Corey Dickerson – 2016 Player Card
As we count down the days until the blessed return of baseball we’ll be bringing snapshots from a variety of angles for each of the significant players on this year’s upcoming Rays team. The format will be similar for each player and then we want to take a look at an individual thing for each player towards the end of each card. Think of these as a quick cheat sheet on what a player looks like.
Each card will start off with a heat map of each players zone and a spray chart of where they hit the ball by handedness of pitcher.
Then we’re going to fully dive into the Pitch F/x to produce stuff like this:
Over Dickerson’s career he has taken around 38% of pitches out of the zone and swung at 26% of these would-be balls. Note that Zone% in this instance refers to the rulebook strike zone and not the commonly called zone. RV* refers to his run values with park-adjusted home games. The adjustments are tailored to the handedness of the batter and apply each adjustment to each type of outcome. This means that a strikeout will be factored differently than a home run and so on. We will then follow up with a graph showing each player’s career actual run values, the park-adjusted version, and his swing and zone rates:
The dashed lines refer to each players career averages so that you can get a feel for when they over and under-performed established lines. In Dickerson’s case you can see that his increased swing rate has been met by a greater reluctance for pitchers to come in the zone. Perhaps he has crossed the point of assertiveness and is trekking into the land of aggressiveness. Even after adjusting for his home games in Coors Field he has been an above average hitter and this does not correct for the “Coors Effect” that we established recently. Next, we will throw out the taken pitches and look solely at swings:
Contact% refers to balls in play while Whiff% refers to swing-and-miss offerings. You can see that Corey Dickerson is a phenomenal hitter when he’s staying within the zone with higher contact rates, lower whiff rates and better run values. This shouldn’t be a surprise. We can also graph these things:
His whiff rate has been trending upwards throughout his career and while this didn’t hamper his ability to put the ball in play for much of his career it does look like that has started to take a toll in the most recent performance. You can infer the batters foul ball rate by summing these two figures and subtracting from 100%. Next we will move on to just the balls in play:
Batting average and slugging percentage on contact are very useful tools for us, but please note that these are not park-adjusted. Again, we see what a monster Dickerson can be when he’s staying with the zone, but even when he’s putting the ball in play on less enticing pitches he’s showing quite a bit of success. We will feature these same three tables and graphs for all players of interest, but then we want to take a look at a couple of things that we think our worth exploring within the constraints of time. One thing we have found is that Corey is an aggressive hitter that is willing to expand his zone. When he barrels the ball he has some success, but what about when he doesn’t?
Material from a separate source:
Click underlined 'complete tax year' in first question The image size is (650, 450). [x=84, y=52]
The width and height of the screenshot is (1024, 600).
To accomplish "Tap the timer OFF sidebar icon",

This is from the catcher’s perspective so imagine Dickerson standing on the right-hand side of the plate. The dotted line shows the commonly called zone while the solid lines refer to the rulebook zone. We see some secondary stuff down, but not a whole lot of that within the zone. He will swing and miss on the fastball from time to time even when it’s a hittable pitch in the zone. All that white space on the inner third implies that he doesn’t miss very often in there. As we noted recently Dickerson has an incredible batted ball distribution. By looking to take the fastball the other way and up the middle he leaves himself in an excellent position to adjust to slower stuff by being able to pull for power. I think that is a good reason for why you see so few whiffs on secondary stuff in the zone. You might be able to get him to whiff below the zone, but if you leave it up heaven help you. In this same vein let’s look at his takes:
He doesn’t whiff much on the inner third, and it’s not because he’s taking those offerings a whole lot, either. The majority of his takes are away, away, away and my guess is that pitchers try to pound him there. You see a lot of back door breaking balls that either stay off or catch the edge, but again, if you miss you’re playing right into his hands. Dickerson has a mature approach at the plate and the ability to deal damage when a pitcher misses.